Our reason for this approach are twofold. First, it would help to relieve our overburdened court system. Second, rail reorganization cases involve primarily transportation issues; that is, determinations of what level of rail service is really essential and how much and what type of service can be retained consistent with the private rights of stockholders and creditors. These are decisions that the Commission is best qualified to make since they involve many of the same factors that are part of the Commission's day-to-day adjudications in rail abandonment, merger, and rate cases.

Specifically, we propose that the process for the submission and approval of the reorganization plan be substantially revised.
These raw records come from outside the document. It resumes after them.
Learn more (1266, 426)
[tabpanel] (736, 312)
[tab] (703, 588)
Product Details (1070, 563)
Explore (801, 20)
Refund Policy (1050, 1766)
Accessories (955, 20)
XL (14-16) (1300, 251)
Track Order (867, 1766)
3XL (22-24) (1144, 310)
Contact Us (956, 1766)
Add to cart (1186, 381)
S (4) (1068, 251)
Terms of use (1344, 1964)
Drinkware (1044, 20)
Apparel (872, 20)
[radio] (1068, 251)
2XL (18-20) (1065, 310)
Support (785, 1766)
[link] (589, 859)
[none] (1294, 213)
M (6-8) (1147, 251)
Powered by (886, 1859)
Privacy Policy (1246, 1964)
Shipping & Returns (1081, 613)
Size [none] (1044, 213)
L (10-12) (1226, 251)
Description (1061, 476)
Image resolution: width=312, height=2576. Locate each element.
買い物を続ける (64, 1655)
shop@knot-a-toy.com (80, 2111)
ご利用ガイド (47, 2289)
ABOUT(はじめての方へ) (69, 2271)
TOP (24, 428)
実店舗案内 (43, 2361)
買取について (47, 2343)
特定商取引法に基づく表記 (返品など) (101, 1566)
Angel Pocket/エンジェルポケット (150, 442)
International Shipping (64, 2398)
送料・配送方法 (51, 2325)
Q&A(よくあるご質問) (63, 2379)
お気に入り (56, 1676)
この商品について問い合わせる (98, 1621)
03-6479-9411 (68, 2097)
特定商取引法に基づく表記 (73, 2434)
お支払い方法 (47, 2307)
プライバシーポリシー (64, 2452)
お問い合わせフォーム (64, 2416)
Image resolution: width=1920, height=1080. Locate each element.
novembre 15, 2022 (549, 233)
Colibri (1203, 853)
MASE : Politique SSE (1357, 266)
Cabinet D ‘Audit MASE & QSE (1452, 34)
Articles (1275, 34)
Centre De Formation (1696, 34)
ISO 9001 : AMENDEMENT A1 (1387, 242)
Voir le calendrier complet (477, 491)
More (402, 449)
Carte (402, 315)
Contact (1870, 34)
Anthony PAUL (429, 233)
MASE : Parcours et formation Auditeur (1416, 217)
First, to eliminate delays in the development of a plan, we suggest requiring the trustee, rather than the debtor, to file a plan of reorganization within 6 months of approval of the petition. Extensions could he granted, but only for good cause specifically shown and only by the Commission, which is best able to determine whether the complexity of the issues involved warrants extensions. Next, in order to insure that the plan is developed in a businesslike manner, the Commission should be given the jurisdiction to direct the trustees to develop, within set time periods, information necessary to enable the Commission to insure the expeditious development of a plan and to put before the court, the Commission, and the parties the data needed to judge the validity of a plan.

The next step is to eliminate the duplicative review functions that are so instrumental in delaying the process. We believe that the present process can be greatly streamlined by having the Commission decide on the final plan and the court review that decision, rather than ren. dering its own de novo decision, and by insuring that the creditors' and stockholders' views are considered on the record before the Commission, rainer than requiring separate submission of the plan to then after couri approval.